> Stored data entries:
________________
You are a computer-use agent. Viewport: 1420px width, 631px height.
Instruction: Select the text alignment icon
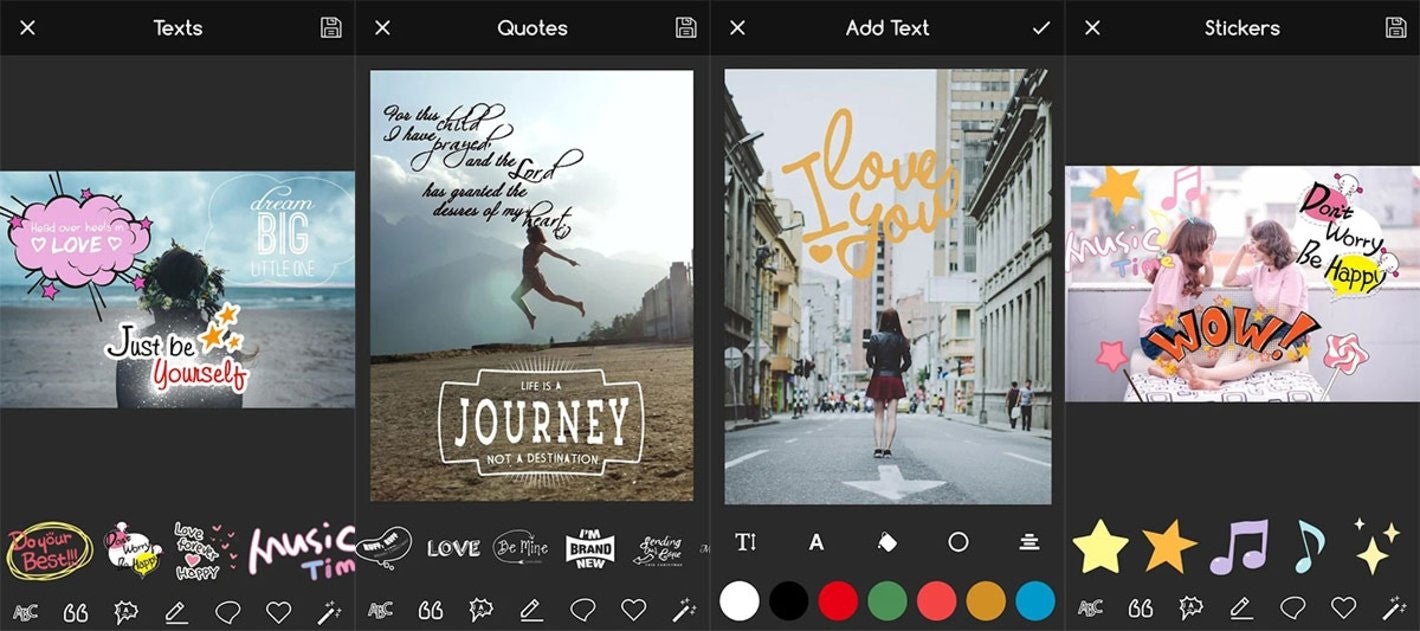1029,541
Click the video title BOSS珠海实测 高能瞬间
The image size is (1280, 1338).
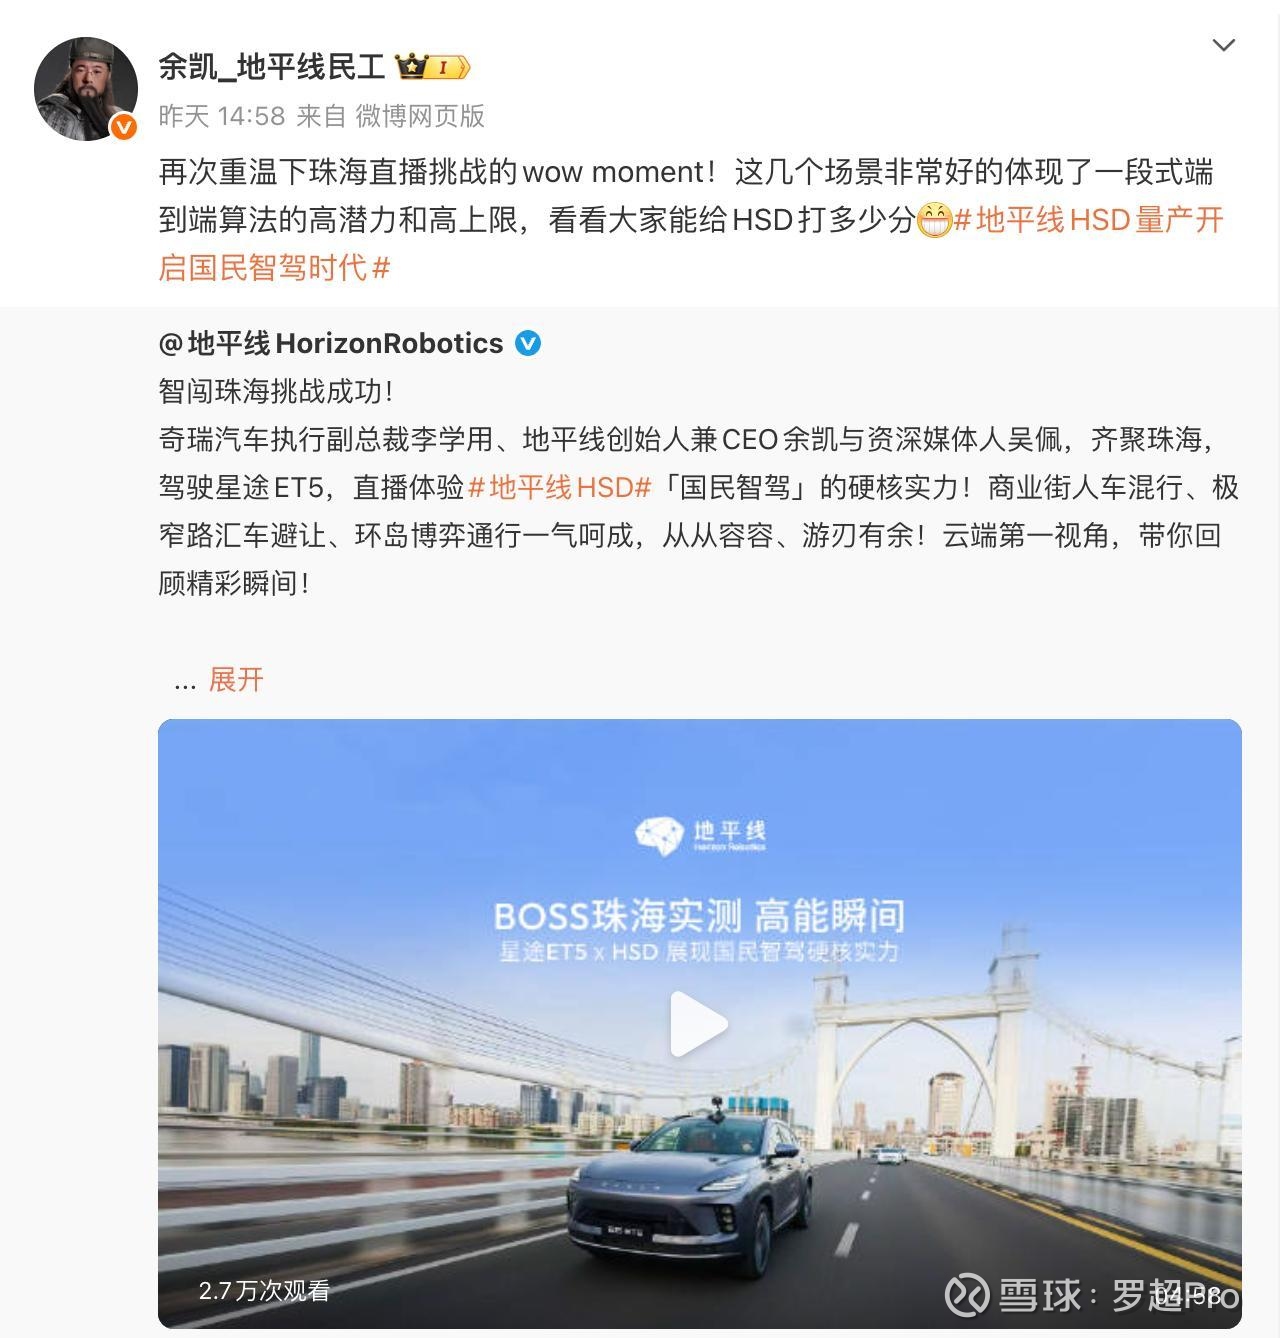(699, 916)
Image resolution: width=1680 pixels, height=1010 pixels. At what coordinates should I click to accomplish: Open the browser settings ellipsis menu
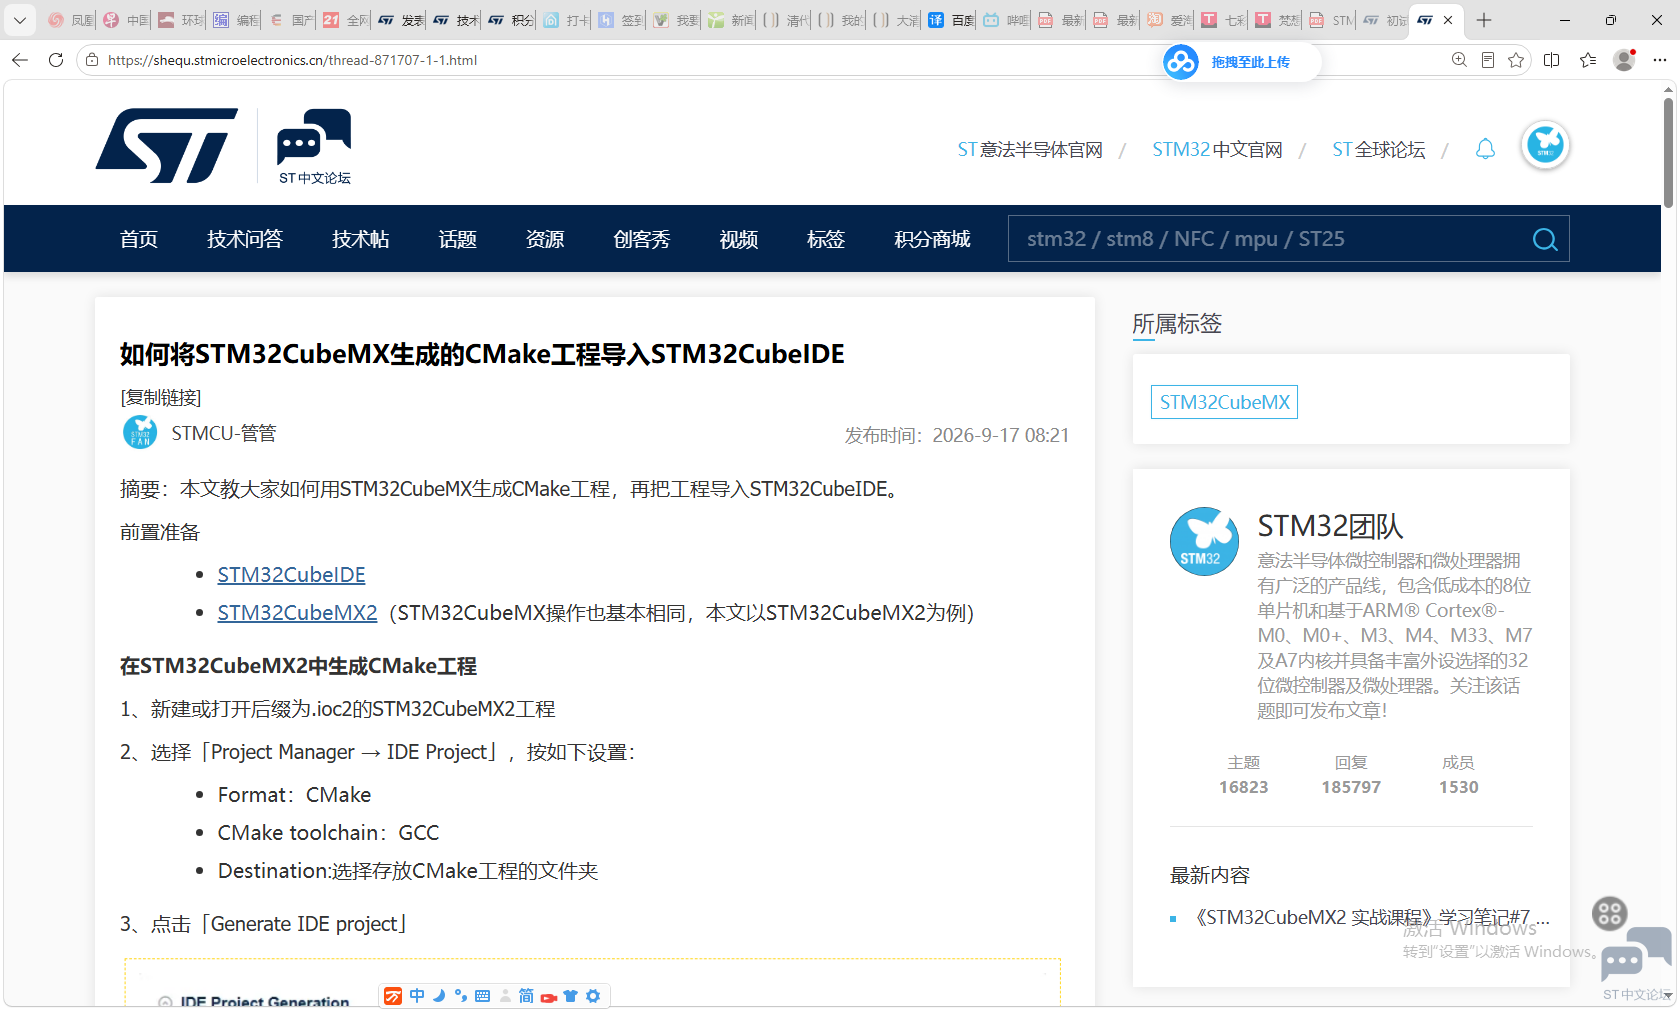[1660, 60]
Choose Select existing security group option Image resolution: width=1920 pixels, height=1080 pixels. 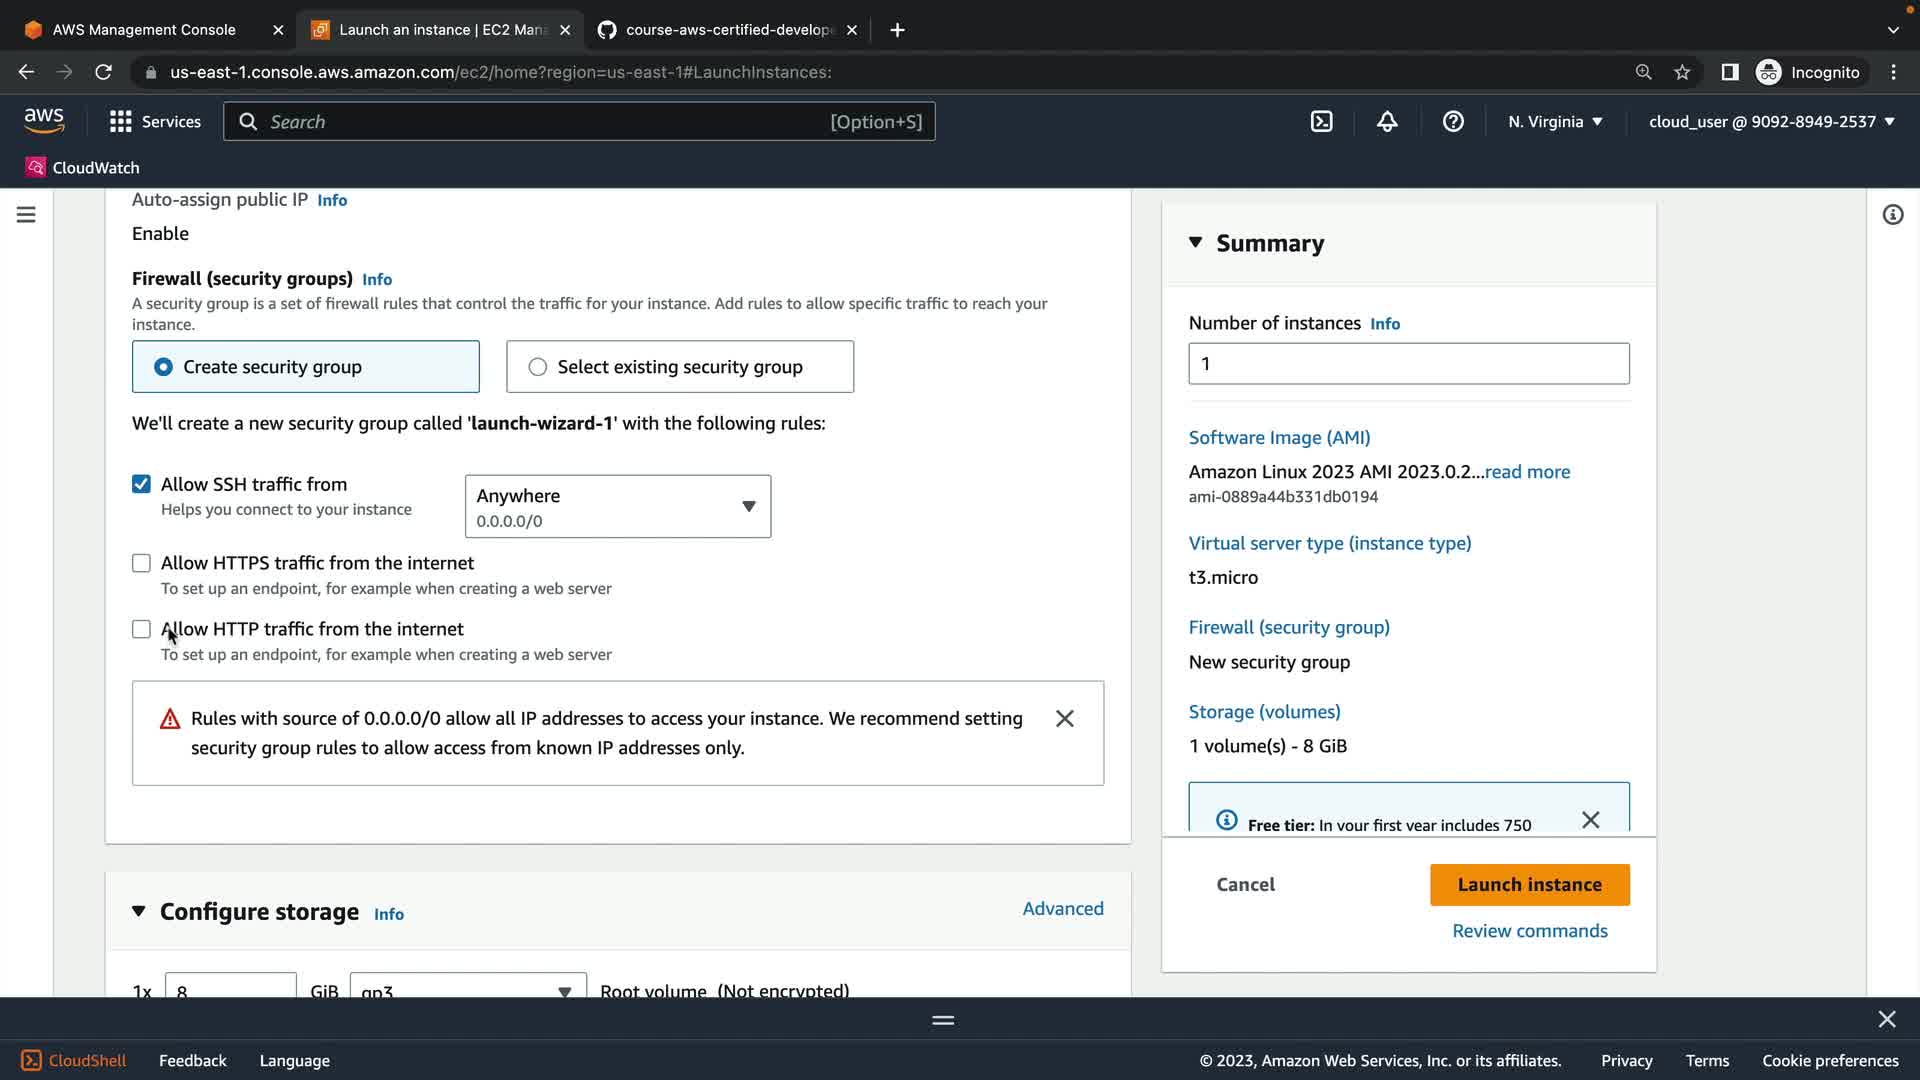click(x=538, y=367)
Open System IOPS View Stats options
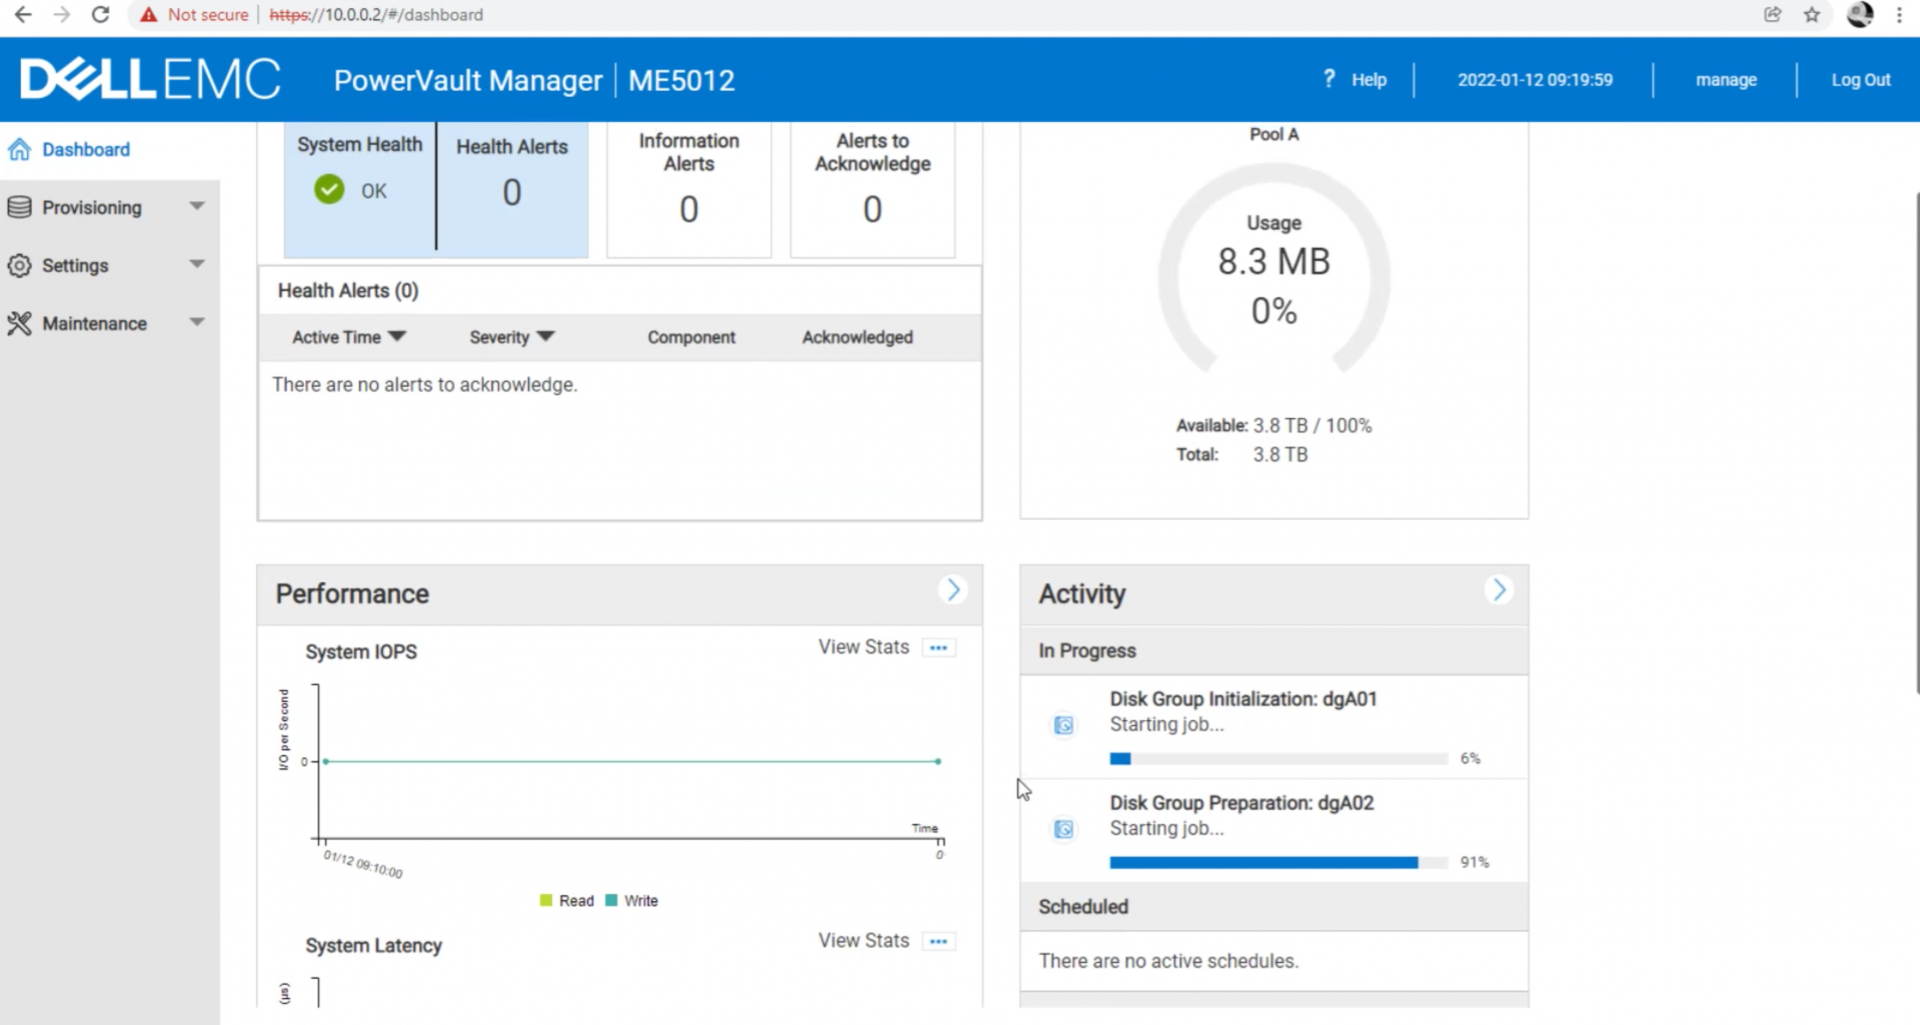Image resolution: width=1920 pixels, height=1025 pixels. click(938, 648)
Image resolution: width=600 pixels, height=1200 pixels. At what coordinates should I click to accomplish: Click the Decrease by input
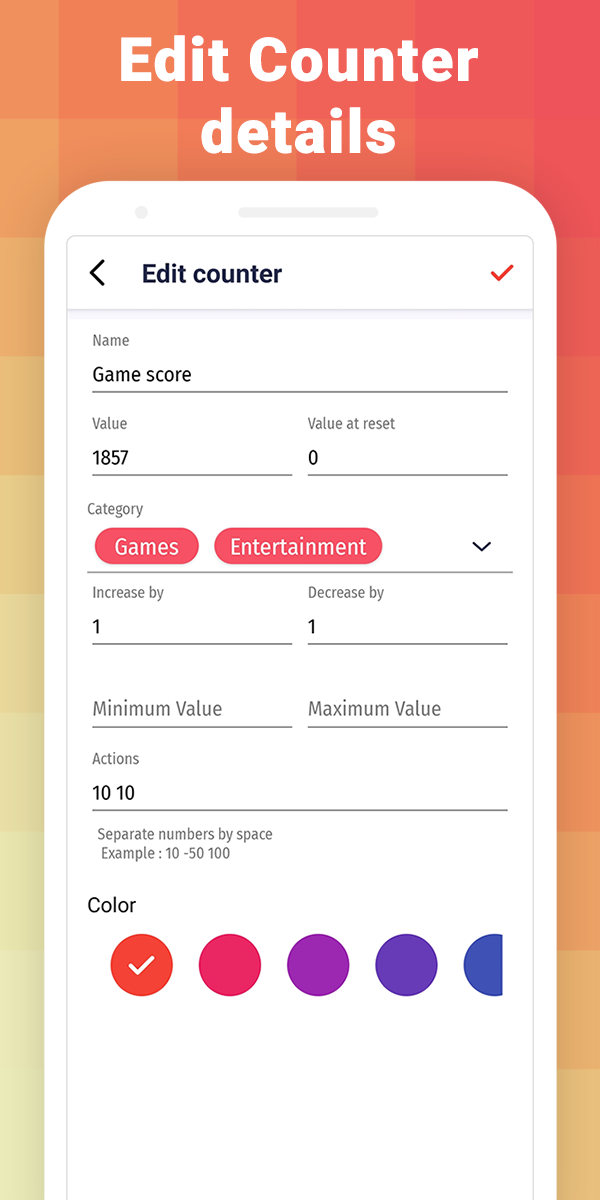407,627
________________
> AIM OF THE TASK:
Can you quote the part of the items that opens with the line containing "Image resolution: width=600" and closes at the end of the items, leaving the pictures out?

> TASK ANSWER:
Image resolution: width=600 pixels, height=1200 pixels. At what coordinates should I click to accomplish: Click the Decrease by input
407,627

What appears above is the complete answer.